身体じゅうに熱いものが流れ、わたしを目覚めさせようとする。

バレリーナになりたい。響子ちゃんたちと同じ舞台に立って、踊ってみたかった。もちろん、公演には奏ちゃんを招待するの。

「その時は奏ちゃん、一番前に座って欲しいな」

「あはは! そうこなくっちゃ!」

 わたしは奏ちゃんと初めてハイタッチを交わした。

 

 年の瀬も奏ちゃんは朝から、いつもの駅前でストリートライブ。

 けど、今日はわたしもキーボードを持ってきた。
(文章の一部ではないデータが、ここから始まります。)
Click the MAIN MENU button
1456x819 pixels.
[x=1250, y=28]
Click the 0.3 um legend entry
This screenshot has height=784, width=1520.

ふたりでセッティングして、駅からお客さんが出てくる頃合いを待つ。

 今回もギャラリーが集まってくれる保証なんてなかった。わたしの拙いキーボードが足を引っ張って、奏ちゃんのパフォーマンスを台無しにしちゃうかもしれない。

「いくわよ、伊緒。ワン、ツー、スリー、フォー!」

 ギターの旋律が堂々と響き渡る。その後ろで、わたしも鍵盤をなぞった。

 ひとりじゃないんだから、きっとできる。

 それにコンクールに向けて、奏ちゃんとは毎日、練習してるんだもん。楽曲コンクールの二次審査が、ステージでの実演だったことには、驚いたけど。

 舞台に立つこと、怖がってられない。

 遅れがちだったわたしのキーボードも、乗ってきた。奏ちゃんの巧みなギターにギャラリーは足を止めて、輪になる。

「おっ、またあの子じゃん! ちょっと見ていこうぜ」

「隣の子は? デュオでやってたんだ?」

 まだまだわたしの演奏はぎこちなかった。でも、それを自覚できるくらいには冷静で、奏ちゃんのギターについていける。

 これがわたしの、初めてのステージ。

 小さいかもしれないけれど、わたしにとっては大きな一歩となった。